An appeal has been lodged with the Scottish Government by the developers behind plans for the biggest windfarm in Angus.
The application for 17 wind turbines to be erected on Nathro Hill at Glen Lethnot, near Edzell, was turned down by Angus Council in March.
Developers Eurowind UK claimed the 134-metre turbines would generate more than 60 megawatts of power and create almost 40 jobs.
Despite projections of £15.5m to be generated for the local economy during its lifespan, Angus councillors submitted a formal objection to the £80m scheme on grounds the visual and landscape impact would be too great.
Brechin councillor Bob Myles admitted he was disappointed that Angus Council had rejected the “economy boosting” proposals and was hoping the Scottish Government could help overturn the decision.
He said: “The people that objected to the windfarm were people from elsewhere.
“To be honest, I think those against it are always, in general, against windfarms and it doesn’t matter where they put them. The majority of people living in sight of where it would go were actually in support of it.
“The thing is, if you are looking for the best place to put a windfarm, Nathro Hill is by far perfect place for it.”
But Bob insisted that, after years of squabbling over the proposals, he wanted the matter resolved.
He said: “It would be good to get some resolution and know where we are. We can’t go forwards, either way, until we know what’s going to happen.

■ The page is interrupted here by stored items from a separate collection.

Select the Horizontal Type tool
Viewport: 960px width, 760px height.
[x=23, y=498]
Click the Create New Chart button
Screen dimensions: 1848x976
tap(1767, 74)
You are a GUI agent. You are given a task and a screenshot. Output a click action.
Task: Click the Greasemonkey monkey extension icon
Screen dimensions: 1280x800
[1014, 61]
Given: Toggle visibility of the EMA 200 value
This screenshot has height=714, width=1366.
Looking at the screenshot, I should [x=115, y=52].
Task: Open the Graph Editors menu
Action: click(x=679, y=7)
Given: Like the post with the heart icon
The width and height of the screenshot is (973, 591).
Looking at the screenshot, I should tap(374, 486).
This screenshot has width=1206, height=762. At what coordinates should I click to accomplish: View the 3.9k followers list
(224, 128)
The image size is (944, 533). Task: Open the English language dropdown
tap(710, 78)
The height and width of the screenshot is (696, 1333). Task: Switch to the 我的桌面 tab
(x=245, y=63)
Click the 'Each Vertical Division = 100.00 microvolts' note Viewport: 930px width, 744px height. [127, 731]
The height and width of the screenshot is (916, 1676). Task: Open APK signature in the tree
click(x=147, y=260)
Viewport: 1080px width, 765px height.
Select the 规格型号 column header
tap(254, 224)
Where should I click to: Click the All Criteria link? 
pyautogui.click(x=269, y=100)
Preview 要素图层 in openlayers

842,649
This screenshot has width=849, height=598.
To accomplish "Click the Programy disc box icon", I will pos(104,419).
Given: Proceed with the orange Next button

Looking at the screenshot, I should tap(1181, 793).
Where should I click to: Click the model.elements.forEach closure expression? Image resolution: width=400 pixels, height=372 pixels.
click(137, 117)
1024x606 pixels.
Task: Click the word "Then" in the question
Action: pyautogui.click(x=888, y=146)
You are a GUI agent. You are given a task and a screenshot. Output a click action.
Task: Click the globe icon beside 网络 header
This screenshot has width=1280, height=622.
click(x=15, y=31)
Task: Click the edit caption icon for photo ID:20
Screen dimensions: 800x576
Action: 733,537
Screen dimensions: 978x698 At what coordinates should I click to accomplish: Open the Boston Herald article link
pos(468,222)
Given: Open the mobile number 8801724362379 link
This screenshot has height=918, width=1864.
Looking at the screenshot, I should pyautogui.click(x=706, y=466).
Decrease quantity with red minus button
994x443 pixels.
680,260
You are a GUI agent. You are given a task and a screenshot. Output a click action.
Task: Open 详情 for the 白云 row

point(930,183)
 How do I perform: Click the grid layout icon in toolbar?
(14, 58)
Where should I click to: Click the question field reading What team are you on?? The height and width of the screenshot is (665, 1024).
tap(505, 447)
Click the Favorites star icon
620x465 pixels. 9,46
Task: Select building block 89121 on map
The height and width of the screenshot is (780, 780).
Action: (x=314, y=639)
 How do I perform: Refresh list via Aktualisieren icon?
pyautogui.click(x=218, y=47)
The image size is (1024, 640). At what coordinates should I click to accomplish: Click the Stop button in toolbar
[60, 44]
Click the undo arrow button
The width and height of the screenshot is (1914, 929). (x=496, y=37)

“It’s a shame it’s taking so long. I still firmly believe it would be good for the area.”
A Scottish Government spokeswoman confirmed they received the appeal last week. She said: “A reporter is yet to be appointed to consider this case. Once a reporter is appointed, they will decide how the appeal will proceed.
“The right of developers to challenge a decision by a planning authority to independent reporters appointed by Scottish Ministers is an important element of the democratic process, enshrined in law.”
Last month, Eurowind said if the plans were eventually accepted, it would also make a revised community payout that could reach £1.4m per annum for the 25-year lifespan of the project.